Abstract
ChaCha and Salsa are two software oriented stream ciphers that have attracted serious attention in academic as well as commercial domain. The most important cryptanalysis of reduced versions of these ciphers was presented by Aumasson et al. in FSE 2008. One part of their attack was to apply input difference(s) to investigate biases after a few rounds. So far there have been certain kind of limited exhaustive searches to obtain such biases. For the first time, in this paper, we show how to theoretically choose the combinations of the output bits to obtain significantly improved biases. The main idea here is to consider the multi-bit differentials as extension of suitable single-bit differentials with linear approximations, which is essentially a differential-linear attack. As we consider combinations of many output bits (for example 19 for Salsa and 21 for ChaCha), exhaustive search is not possible here. By this method we obtain very high biases for linear combinations of bits in Salsa after 6 rounds and in ChaCha after 5 rounds. These are clearly two rounds of improvement for both the ciphers over the existing works. Using these biases we obtain several significantly improved cryptanalytic results for reduced round Salsa and ChaCha that could not b obtained earlier. In fact, with our results it is now possible to cryptanalyse 6-round Salsa and 5-round ChaCha in practical time.
Highlights
Salsa20 [3] is a stream cipher designed by Bernstein in 2005 as a candidate for the eSTREAM competition [10]

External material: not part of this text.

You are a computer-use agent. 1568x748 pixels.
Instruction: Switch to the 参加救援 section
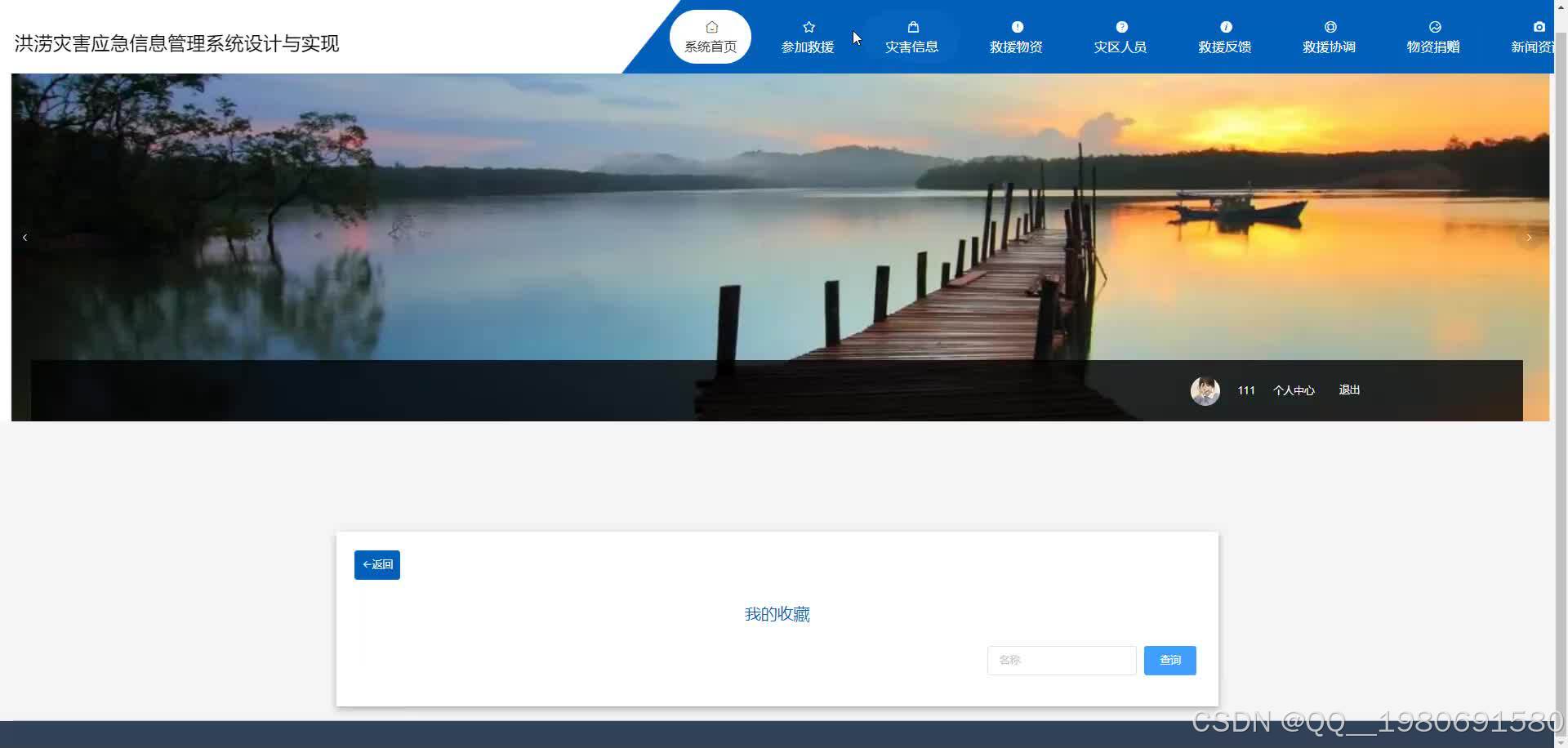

We study the structure of these ciphers to show, for the first time, how to theoretically choose combination of output bits to obtain significantly improved biases enabling differential-linear cryptanalysis
Our results explain the dual bit differentials reported by Aumasson et al in [1], which we believe were found by exhaustive search. This is suggested by the authors in [2], “Unlike Salsa20, our exhaustive search showed no bias in 4-round ChaCha, be it with one, two, or three target output bits." Using our theoretical results, we indicate why their exhaustive searches for ChaCha did not yield any bias of significance
Summary
Salsa20 [3] is a stream cipher designed by Bernstein in 2005 as a candidate for the eSTREAM competition [10]. We study the structure of these ciphers to show, for the first time, how to theoretically choose combination of output bits to obtain significantly improved biases enabling differential-linear cryptanalysis. With these theoretical results, we use a limited search over the input differences to obtain the best possible biases known so far. We agree that as the number of rounds increase the number of Probabilistic Neutral Bits (PNBs) fall rapidly in case of multi-bit differentials and the significance of our results reduces as the number of rounds increases which is reflected for the attack against 8-round Salsa and 7-round ChaCha, though we could manage slightly better results than the presently known ones [17].